HUVEC was purchased from Shanghai Cell Bank of Chinese Academy of Sciences. TM9SF1 specific siRNA (SEQ ID NO. 1) was designed and synthesized by GenePharma company. The culture medium EGM specialized for endothelial cells was produced by LONZA company of Switzerland; pancreatin (containing EDTA), fetal bovine serum (FBS), phosphate buffer (PBS), etc. were produced by Hyclone company of the United States; the transfection reagent Lipofectamine 3000 was purchased from Thermo company of the United States; CD31 antibody was purchased from Immunoway company of the United States; immunocytochemical chromogenic kit was purchased from Beijing Zhongshan Golden Bridge Biotechnology Co., Ltd.; CYBR Green Mix was purchased from Beijing ComWin Biotech Co., Ltd.; and CCK8 was purchased from Yeasen Biotech Co., Ltd.

1.2 Cell Culture and Identification of HUVEC

HUVEC was cultured in the culture medium EGM specialized for endothelial cells, in an incubator at 37.5° C. and with 5% CO2 and saturate humidity, the fluid was changed every other day, passage was carried out when the cell confluence reached 80%, the cells were digested with 0.25% pancreatin, digestion was stopped with FBS when the cells were rounded and were partially detached from the culture dish, followed by pipetting and well-mixing, then the cells were centrifuged for 5 min at 1200 r/min, the precipitate was resuspended in a culture medium, and the cells were counted and then inoculated to a new culture dish. The cells were identified by the immunocytochemical method, were fixed with 4% paraformaldehyde for 30 min when HUVEC cell confluence on cover slip reached 80%, and washed with PBS and then perforated with 0.1% Triton X-100 for 30 min. The cells were incubated overnight at 4° C. with rabbit anti-CD31 (Immunoway company, YT0752, diluted at 1:200) after blocked with goat serum for 30 min. After being washed with PBS, the cells were incubated with secondary antibody working fluid at 37° C. for 30 min, washed thoroughly with PBS, then subjected to color development with DAB for 1 min and counterstaining with hematoxylin for 1 min, and then returned blue with tap water, and mounted with neutral balsam. The resultant product was observed and photographed under an upright microscope. CD31 was mainly located on the surface of the cell membrane, and the cells with positive expression were brown in staining.

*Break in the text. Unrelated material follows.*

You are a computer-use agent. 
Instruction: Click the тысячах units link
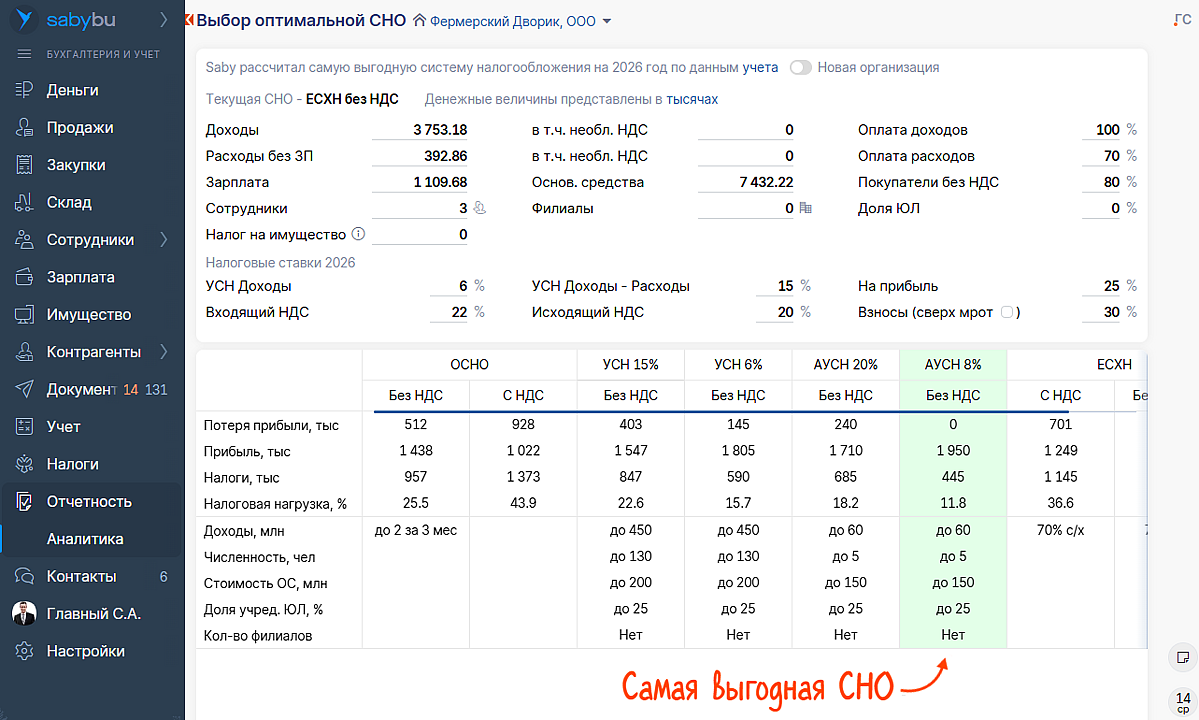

1.3 Grouping of HUVEC and Interference of TM9SF1 Gene

The cells were inoculated into a 6-well plate (5×105 cells/well), were divided into a negative control group and an interference group for transfection after the cells were attached to the wall the next day. The process of transfection with Lipofectamin 3000 was as follows: 2.5 μL Lipofectamin 3000 was diluted and mixed well in 50 μL PBS, 2.5 μL siRNA (SEQ ID NO. 1) (20 μM) was diluted and mixed well in 50 μL PBS, two resulting dilutions were mixed gently and left for 5 min at room temperature, and the mixed solution was then gently dripped into the culture medium and mixed well. The solution was replaced 4-6 hours after transfection.

1.4 Real-Time Fluorescence Quantitative PCR (qPCR)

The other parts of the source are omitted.